Constantly Changing Requirements
After over two decades in software engineering, I am still amazed when I see project requirements changing often, yet every other variable is held constant. That is, you are given a deadline, a set headcount and budget, and are told to “make due” when requirements change every other day. This is a recipe for failure and burnout, and it’s unsustainable. Something has to give, and it’s usually quality first.
Your sales team is presenting at an industry trade show. A senior executive of a Fortune 500 organization they have been trying to land stops by for a demo. She is dazzled by what she sees, and the sales team promises not only the moon and stars, but also delivery in eight weeks. There’s just one problem – the product doesn’t exist yet. Now your engineering team is tasked with innovating on a deadline. This is known as “vaporware.” To make matters worse, the CIO hasn’t been consulted on matters of budget, priority, headcount, or complexity. But the CEO sees dollar signs, and orders the troops to “make it happen.” What could possibly go wrong?
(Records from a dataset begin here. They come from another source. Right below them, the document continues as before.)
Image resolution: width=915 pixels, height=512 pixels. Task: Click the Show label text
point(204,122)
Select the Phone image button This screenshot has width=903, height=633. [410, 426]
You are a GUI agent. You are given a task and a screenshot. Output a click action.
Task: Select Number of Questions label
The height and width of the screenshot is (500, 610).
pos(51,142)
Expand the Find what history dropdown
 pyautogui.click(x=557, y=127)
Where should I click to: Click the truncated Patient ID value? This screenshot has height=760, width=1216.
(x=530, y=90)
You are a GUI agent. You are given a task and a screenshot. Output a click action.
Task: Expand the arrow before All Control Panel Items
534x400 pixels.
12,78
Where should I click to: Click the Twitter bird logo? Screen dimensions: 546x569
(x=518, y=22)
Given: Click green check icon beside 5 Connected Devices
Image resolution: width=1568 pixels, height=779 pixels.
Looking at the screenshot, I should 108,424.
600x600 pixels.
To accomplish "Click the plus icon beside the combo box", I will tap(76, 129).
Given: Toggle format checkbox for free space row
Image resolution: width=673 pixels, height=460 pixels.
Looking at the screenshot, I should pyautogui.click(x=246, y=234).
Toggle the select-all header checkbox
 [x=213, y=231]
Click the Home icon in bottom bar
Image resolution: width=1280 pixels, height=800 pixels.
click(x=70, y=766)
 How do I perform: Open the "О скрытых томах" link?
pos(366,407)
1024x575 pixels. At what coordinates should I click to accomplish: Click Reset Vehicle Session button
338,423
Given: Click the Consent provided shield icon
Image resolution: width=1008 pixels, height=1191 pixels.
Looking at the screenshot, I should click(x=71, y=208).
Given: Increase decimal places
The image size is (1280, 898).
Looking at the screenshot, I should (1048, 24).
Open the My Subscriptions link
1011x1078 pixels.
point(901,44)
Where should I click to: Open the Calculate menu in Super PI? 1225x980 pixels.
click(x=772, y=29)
We’ve discussed scope creep. This one is a little more insidious – scope seep. That is, features, functionality, and other complexity introduced not by the client, but by the engineers themselves. Many engineers are tempted to “gold plate” their solutions with fancy methodologies, standards, or technologies, with the intent of maximizing quality. While this is well-intended, it tends to inflate projects in both time and cost. Now, I’m not suggesting we abandon proven approaches, but we must remain practical and flexible…we must be agile.
Agile to the Rescue
I work with clients to deliver software in as little as 30 days. I don’t mean a canned demo. I mean working software. We achieve this through agile practices which address the symptoms I mentioned above. We start with clear objectives – the business outcomes you seek to achieve. Then we establish the metrics by which that success will be measured. Therein, we will discover value. Using the objectives, metrics, and value as “guard rails” for a project, we are free to embrace changing requirements, avoid the trap of vaporware, and deliver just the right amount of engineering to ship software early and often.
Challenge Questions for Business Leaders:
- How many of your projects have failed over the years due to one or more of the above reasons?
- Are you able to easily accommodate changes, manage risks, and lower expenses for any given project?
- How quickly can you respond to market demand for new features?